永遠dream

②〜はばかる支配者〜

そしていよいよ3人になる。

「絆創膏を剥がしなさい。」

その威圧感に押しつぶされそうになりながら私は答える。

「貴方なら、予想は出来てるんじゃないですか・・・?」

わかっていて言っているくせに。

「まあいい。今まで何度血を吸った?」

今度はレイに向かって話す。

「・・・12回です。」

もう、そんなに・・・
というか覚えてるんだ、全部。

「そうか・・・萌々の血は、美味かったろう・・・?」

「・・・・・・」

にやりと笑った男と、質問に答えられないレイ。
見かねたその人はさらに言葉を放つ。

「月に1度のルールだろう・・・・・・?」

・・・そうだったんだ・・・・・・
でも、紅い目をしたレイはあんなに苦しそうなのに・・・

それに、

「私は・・・血を吸われても構わない。」

先程の私の中で渦巻く圧迫感が嘘のように消えていて、私は堂々とそういった。

一瞬にも、永遠にも感じる沈黙が流れる。

「・・・・・・吸いすぎだ。ルールを守れんやつが生きる資格はない。」

そんな・・・・・・!
人間だって、ルールを守らず生きてる人はいるじゃない!

それに、彼が犠牲になった分だけ彼には優しさがあった。

誰よりも誰かを思いやる気持ちが大きいのに。

なのに・・・

「こんなのおかしい・・・・・・!」

私はそう訴えた。

「黙れ。」

その声にびくりと震える。

「私に、意見するな。」

な・・・によそれ・・・・・・

何か言ってやりたいのに恐怖で震えが止まらない。

・・・はは、情けな・・・・・・

そのとき私の手に温かいものが触れる。
レイは、大丈夫だ、とでもいうように小さく微笑んでみせた。

レイにはバレバレ、か。
・・・安心する。

私の震えはいつの間にか止まっていた。

「そんなに一緒がいいか。」

そんな質問に

「「はい!」」

私たちは声を合わせて答えた。

しかし義明さんの言葉に再び衝撃が走る。

「ならば・・・お前は自分の血を飲め。」

え・・・・・・

一瞬何を言っているのか理解出来なかった。

「少しでも飢えを和らげろ。
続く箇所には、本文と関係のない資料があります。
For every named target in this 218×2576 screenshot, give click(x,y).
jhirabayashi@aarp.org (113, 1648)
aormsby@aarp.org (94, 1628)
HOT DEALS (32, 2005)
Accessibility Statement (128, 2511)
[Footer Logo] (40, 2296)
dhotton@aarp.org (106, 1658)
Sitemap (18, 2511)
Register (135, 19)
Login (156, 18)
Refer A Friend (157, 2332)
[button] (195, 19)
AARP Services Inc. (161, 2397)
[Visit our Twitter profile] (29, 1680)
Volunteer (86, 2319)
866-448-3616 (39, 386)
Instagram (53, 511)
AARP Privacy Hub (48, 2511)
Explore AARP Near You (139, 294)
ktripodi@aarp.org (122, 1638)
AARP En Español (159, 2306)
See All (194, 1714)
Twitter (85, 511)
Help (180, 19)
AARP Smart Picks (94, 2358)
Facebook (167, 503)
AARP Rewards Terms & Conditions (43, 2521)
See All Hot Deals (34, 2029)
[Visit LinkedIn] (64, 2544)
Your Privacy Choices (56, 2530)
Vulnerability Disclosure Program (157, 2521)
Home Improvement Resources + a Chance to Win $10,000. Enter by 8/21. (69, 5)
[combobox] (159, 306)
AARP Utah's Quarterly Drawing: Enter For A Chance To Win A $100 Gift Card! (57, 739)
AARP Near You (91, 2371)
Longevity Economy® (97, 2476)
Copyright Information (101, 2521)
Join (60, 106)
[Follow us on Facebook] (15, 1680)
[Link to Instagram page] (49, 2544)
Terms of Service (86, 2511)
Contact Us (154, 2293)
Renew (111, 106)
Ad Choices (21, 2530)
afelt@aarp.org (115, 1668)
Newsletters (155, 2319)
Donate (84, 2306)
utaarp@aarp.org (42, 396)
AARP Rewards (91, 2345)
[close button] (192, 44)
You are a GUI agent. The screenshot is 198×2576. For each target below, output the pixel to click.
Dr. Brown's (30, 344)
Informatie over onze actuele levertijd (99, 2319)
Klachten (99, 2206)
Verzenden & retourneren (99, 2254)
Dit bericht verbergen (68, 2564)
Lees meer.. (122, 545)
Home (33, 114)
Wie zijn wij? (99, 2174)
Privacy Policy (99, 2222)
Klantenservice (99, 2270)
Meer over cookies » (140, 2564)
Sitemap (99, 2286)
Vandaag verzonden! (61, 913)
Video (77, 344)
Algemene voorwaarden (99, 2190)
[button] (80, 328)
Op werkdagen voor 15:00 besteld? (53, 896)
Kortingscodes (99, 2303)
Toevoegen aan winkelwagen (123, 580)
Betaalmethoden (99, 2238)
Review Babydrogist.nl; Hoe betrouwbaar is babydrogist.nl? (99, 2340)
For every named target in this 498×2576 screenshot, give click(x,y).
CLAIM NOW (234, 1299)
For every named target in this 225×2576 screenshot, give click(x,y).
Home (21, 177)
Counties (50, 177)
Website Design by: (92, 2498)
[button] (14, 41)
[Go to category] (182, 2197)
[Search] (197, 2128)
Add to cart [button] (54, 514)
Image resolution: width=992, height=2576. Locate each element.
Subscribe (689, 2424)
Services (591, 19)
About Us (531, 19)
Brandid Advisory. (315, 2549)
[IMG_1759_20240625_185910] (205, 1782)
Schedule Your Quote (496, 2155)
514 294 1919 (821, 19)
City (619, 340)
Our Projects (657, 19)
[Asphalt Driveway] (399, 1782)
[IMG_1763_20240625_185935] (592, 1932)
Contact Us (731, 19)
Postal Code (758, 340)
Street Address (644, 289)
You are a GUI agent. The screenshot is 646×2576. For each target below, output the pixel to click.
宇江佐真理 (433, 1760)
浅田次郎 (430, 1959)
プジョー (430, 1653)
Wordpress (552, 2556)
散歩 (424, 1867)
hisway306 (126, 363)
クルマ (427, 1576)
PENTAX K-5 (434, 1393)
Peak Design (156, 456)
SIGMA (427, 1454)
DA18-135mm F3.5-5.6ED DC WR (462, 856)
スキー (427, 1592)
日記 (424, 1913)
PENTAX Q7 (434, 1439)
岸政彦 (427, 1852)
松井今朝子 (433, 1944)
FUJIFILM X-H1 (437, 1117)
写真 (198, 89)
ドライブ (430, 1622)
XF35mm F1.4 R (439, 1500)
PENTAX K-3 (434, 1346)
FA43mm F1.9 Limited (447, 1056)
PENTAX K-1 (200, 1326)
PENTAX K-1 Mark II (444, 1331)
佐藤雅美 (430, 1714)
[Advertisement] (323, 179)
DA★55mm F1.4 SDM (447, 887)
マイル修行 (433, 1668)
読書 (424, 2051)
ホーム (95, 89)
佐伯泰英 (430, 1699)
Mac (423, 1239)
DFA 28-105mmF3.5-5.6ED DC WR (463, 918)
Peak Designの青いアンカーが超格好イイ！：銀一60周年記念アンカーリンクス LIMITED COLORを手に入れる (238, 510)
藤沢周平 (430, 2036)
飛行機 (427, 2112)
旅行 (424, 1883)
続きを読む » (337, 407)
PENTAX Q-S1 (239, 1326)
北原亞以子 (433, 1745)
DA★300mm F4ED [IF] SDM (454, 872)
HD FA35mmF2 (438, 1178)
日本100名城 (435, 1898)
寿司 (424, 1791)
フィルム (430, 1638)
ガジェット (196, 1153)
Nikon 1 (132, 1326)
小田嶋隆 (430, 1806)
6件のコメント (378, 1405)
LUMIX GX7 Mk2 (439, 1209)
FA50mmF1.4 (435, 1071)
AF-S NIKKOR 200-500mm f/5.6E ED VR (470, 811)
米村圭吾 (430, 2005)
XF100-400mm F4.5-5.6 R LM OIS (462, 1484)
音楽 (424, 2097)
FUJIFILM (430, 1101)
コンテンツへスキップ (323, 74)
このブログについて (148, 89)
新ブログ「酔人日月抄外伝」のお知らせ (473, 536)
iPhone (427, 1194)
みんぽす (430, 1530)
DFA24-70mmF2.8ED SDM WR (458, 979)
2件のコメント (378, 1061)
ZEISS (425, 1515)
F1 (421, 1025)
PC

」

レイはまっすぐに義明さんを見て話を聞いている。

・・・・・・

それでもすぐには答えられず無言の時間が続く。

確かに飢えは和らぐのかもしれない。
・・・気分だけでも。

ヴァンパイアの傷はすぐに消える。

けれど・・・

そういうことじゃないでしょう・・・?

私は傷が消えるとしても傷ついて欲しくない。
それに1番傷つくのはレイの心。

その傷は簡単に治せないでしょう・・・?

それなのに、どうしてそんなにも情のないことが言えるのだろうか。

「・・・月1回だ。忘れるな。」

会長は改めてそう言うと、この場をあとにした。